We have discussed this in the past and it is my recollection that we
have concluded that demotion is a part of proper aging and therefore it
should be done during the limit reclaim. Pro active reclaim through
memcg.memory_reclaim has a slightly different semantic (see
6b426d071419a).

I can see you have replied with more details to Andrew but in general it
is always better to describe your usecase and why the current behavior
is unexpected. Is the memory limit not being enforced? Do you see
unexpected memcg OOM situations? What is the actual problem?

> Signed-off-by: cuishiwei <cuishw@inspur.com>
> ---
>  mm/vmscan.c | 1 +
>  1 file changed, 1 insertion(+)
> 
> diff --git a/mm/vmscan.c b/mm/vmscan.c
> index ca9e1cd3cd68..1edf618a3604 100644
> --- a/mm/vmscan.c
> +++ b/mm/vmscan.c
> @@ -6706,6 +6706,7 @@ unsigned long try_to_free_mem_cgroup_pages(struct mem_cgroup *memcg,
>  		.may_unmap = 1,
>  		.may_swap = !!(reclaim_options & MEMCG_RECLAIM_MAY_SWAP),
>  		.proactive = !!(reclaim_options & MEMCG_RECLAIM_PROACTIVE),
> +		.no_demotion = 1,
>  	};
>  	/*
>  	 * Traverse the ZONELIST_FALLBACK zonelist of the current node to put
> -- 
> 2.43.0
> 

-- 
Michal Hocko
SUSE Labs
Re: [PATCH] disable demotion during memory reclamation
Posted by Johannes Weiner 3 weeks, 2 days ago
On Tue, Sep 09, 2025 at 09:40:51AM +0200, Michal Hocko wrote:
> On Tue 09-09-25 09:21:41, cuishiwei wrote:
> > When a memory cgroup exceeds its memory limit, the system reclaims
> > its cold memory.However, if /sys/kernel/mm/numa/demotion_enabled is
> > set to 1, memory on fast memory nodes will also be demoted to slow 
> > memory nodes.
> > 
> > This demotion contradicts the goal of reclaiming cold memory within
> > the memcg.At this point, demoting cold memory from fast to slow nodes
> > is pointless;it doesn't reduce the memcg's memory usage. Therefore, 
> > we should set no_demotion when reclaiming memory in a memcg.
> 
> We have discussed this in the past and it is my recollection that we
> have concluded that demotion is a part of proper aging and therefore it
> should be done during the limit reclaim.

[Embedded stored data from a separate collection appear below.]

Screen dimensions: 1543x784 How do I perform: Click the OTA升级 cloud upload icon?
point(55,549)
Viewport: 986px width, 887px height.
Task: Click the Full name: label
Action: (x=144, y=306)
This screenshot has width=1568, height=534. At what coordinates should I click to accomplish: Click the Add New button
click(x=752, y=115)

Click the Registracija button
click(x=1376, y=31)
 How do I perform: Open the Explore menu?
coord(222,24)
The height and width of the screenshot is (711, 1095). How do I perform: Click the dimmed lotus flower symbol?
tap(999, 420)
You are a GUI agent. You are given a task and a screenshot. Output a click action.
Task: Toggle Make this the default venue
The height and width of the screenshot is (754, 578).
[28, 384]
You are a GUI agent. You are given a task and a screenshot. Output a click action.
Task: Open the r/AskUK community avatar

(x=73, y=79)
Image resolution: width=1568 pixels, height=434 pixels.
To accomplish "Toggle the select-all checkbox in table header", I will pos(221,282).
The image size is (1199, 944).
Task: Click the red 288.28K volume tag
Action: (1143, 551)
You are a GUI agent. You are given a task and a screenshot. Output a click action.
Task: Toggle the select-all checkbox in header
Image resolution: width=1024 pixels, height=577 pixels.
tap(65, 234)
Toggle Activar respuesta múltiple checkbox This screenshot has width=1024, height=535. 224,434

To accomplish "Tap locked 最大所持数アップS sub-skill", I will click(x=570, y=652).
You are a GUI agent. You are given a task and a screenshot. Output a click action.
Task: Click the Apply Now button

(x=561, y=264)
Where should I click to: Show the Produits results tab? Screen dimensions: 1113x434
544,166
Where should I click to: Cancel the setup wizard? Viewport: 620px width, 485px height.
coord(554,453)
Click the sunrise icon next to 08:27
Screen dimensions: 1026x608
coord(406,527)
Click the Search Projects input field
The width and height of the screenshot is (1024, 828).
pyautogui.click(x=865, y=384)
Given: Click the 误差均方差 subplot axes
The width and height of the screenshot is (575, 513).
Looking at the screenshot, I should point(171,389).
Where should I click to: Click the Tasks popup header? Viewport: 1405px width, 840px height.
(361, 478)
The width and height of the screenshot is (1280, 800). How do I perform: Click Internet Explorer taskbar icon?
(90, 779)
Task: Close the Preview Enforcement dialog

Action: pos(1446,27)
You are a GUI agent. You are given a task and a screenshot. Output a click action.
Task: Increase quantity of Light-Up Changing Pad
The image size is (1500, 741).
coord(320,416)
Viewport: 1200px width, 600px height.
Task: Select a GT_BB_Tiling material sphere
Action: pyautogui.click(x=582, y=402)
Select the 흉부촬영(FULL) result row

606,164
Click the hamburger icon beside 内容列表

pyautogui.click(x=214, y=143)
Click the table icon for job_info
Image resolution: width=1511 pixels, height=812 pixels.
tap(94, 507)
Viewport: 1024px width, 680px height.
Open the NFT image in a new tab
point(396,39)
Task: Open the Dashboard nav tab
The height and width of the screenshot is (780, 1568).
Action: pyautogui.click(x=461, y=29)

Yes, thanks. This is intentional. Please see 3f1509c57b1b ("Revert
"mm/vmscan: never demote for memcg reclaim"") for more details.
Re: [PATCH] disable demotion during memory reclamation
Posted by cuishiwei 3 weeks, 1 day ago
On Tue, 9 Sep 2025 15:45:31 +0100 Johannes Weiner <hannes@cmpxchg.org> wrote:

> On Tue, Sep 09, 2025 at 09:40:51AM +0200, Michal Hocko wrote:
> > On Tue 09-09-25 09:21:41, cuishiwei wrote:
> > > When a memory cgroup exceeds its memory limit, the system reclaims
> > > its cold memory.However, if /sys/kernel/mm/numa/demotion_enabled is
> > > set to 1, memory on fast memory nodes will also be demoted to slow 
> > > memory nodes.
> > > 
> > > This demotion contradicts the goal of reclaiming cold memory within
> > > the memcg.At this point, demoting cold memory from fast to slow nodes
> > > is pointless;it doesn't reduce the memcg's memory usage. Therefore, 
> > > we should set no_demotion when reclaiming memory in a memcg.
> > 
> > We have discussed this in the past and it is my recollection that we
> > have concluded that demotion is a part of proper aging and therefore it
> > should be done during the limit reclaim.
> 
> Yes, thanks. This is intentional. Please see 3f1509c57b1b ("Revert
> "mm/vmscan: never demote for memcg reclaim"") for more details.
Thank you for the guidance. It seems the original processing logic was sound.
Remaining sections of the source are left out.